Ne trouvez-vous pas que les points d’interrogation se font trop présent dans cette synopsis ? Figurez-vous que les questions dont on espère les réponses en découvrant le film restent vaines.
Non, je n’ai rien pigé.
Cette succession de scènes sans sens, d’incarnation de personnages que tout oppose. Pourquoi ? Pour qui ? Je m’arrête là, je ne voudrais pas jeter d’autres questions dans le ravin.
Non, je n’ai pas compris cette scène de baise habillée entre deux contorsionnistes armés de capteurs pour Motion Capture. Des gémissements qui semble t-il, font office de préliminaires, puis des corps qui se dandinent face à face avant de brûler d’amour. Non, je n’ai pas compris ce que mijotait cet homme de néandertal à trimbaler Eva Mendes dans les catacombes du Père Lachaise jusqu’à lui concocter un niqab. Que cherche le réalisateur ?
En tout et pour compte, seule la scène d’orchestre m’a plu, cette petite troupe toute joyeuse avec Bertrand Cantat en harmoniciste. Puis ? Puis c’est reparti pour les autres scènes n’ayant pour seules transitions qu’une métamorphose dans une limousine. A l’image d’un clown triste se préparant face miroir avant son show, Denis Lavant est évidemment très bon dans cette liste de personnages longue comme le troisième bras de Rocco Siffredi.
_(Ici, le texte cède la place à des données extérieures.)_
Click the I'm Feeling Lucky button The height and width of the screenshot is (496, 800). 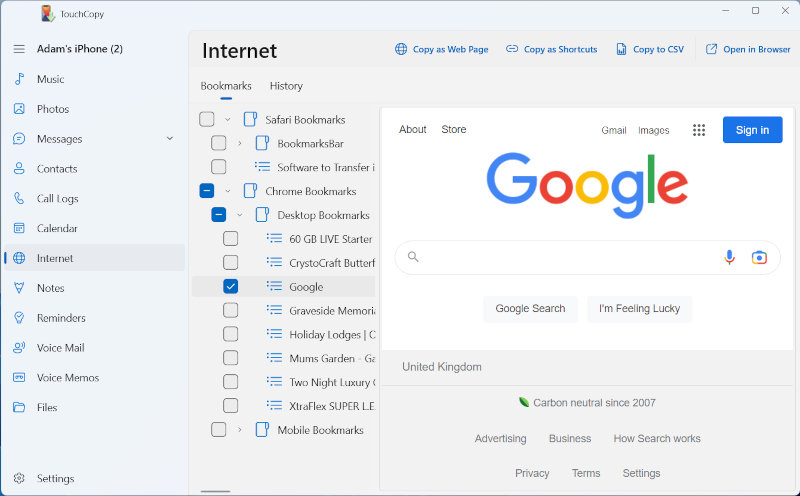pyautogui.click(x=639, y=309)
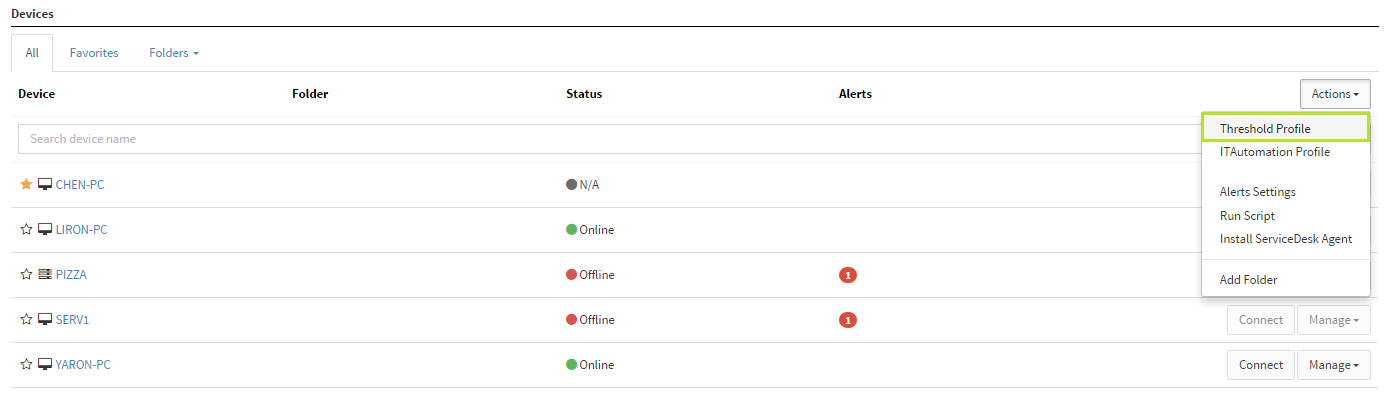The image size is (1387, 398).
Task: Expand the Folders tab dropdown
Action: [x=174, y=53]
Il n’est pas rare que les portes claquent pendant les séances de ce genre de film. Ce fût le cas. Et lorsque les spectateurs restent assis sur leurs sièges, c’est uniquement dans l’espoir d’obtenir le fin mot de l’histoire, de savoir où le réalisateur veut en venir…
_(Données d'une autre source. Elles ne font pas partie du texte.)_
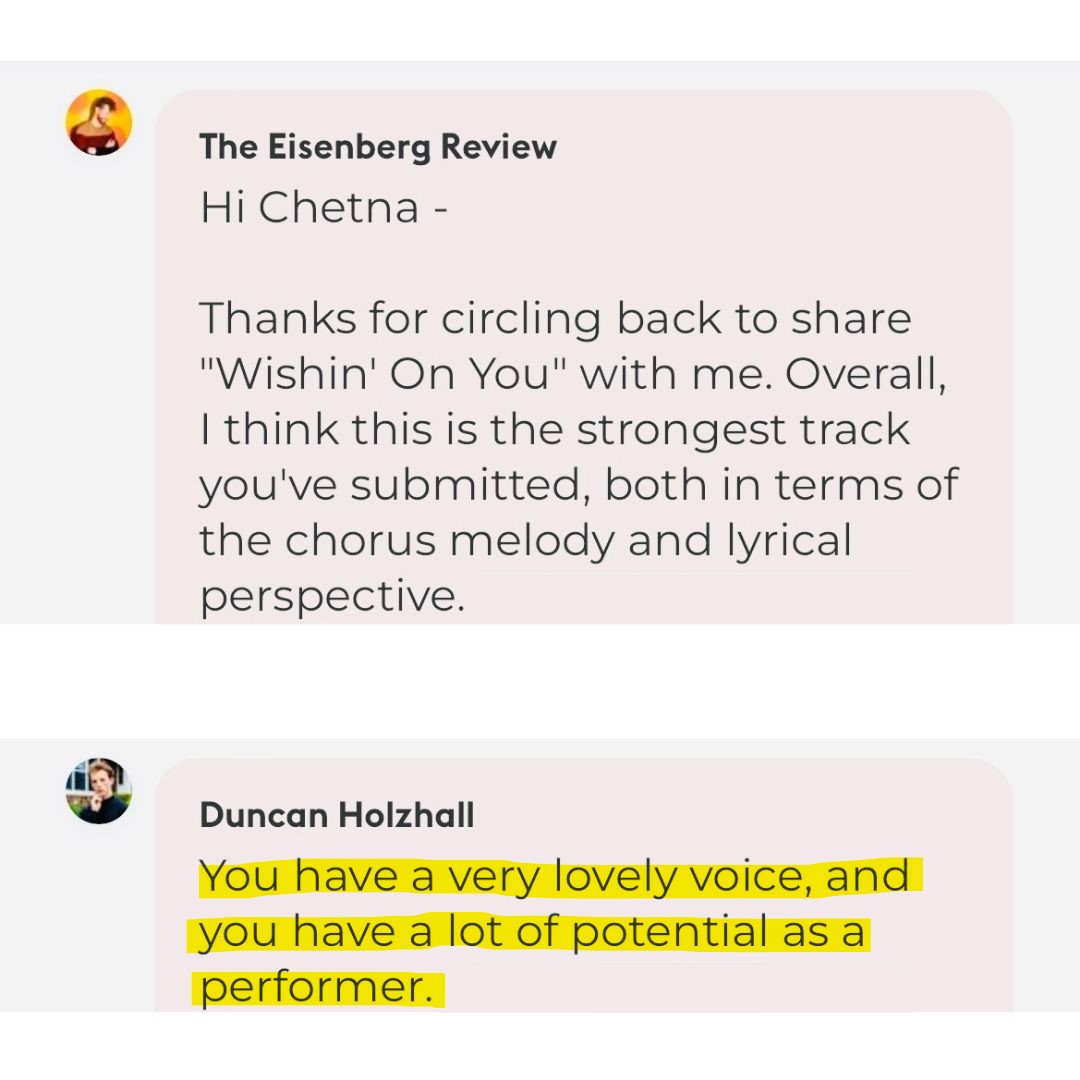1080x1080 pixels.
Task: Click the highlighted text potential as a
Action: click(x=718, y=932)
D’aucuns affirment que ce film est un chef d’oeuvre qui dialogue sur le cinéma en jonglant entre les personnages. D’autres, comme moi en ont marre de voir ce genre de sombre histoire de transformismes et de limousines qui parlent, de concubinage avec des chimpanzés ornés de chants de Kylie Minogue débarqués de nulle part.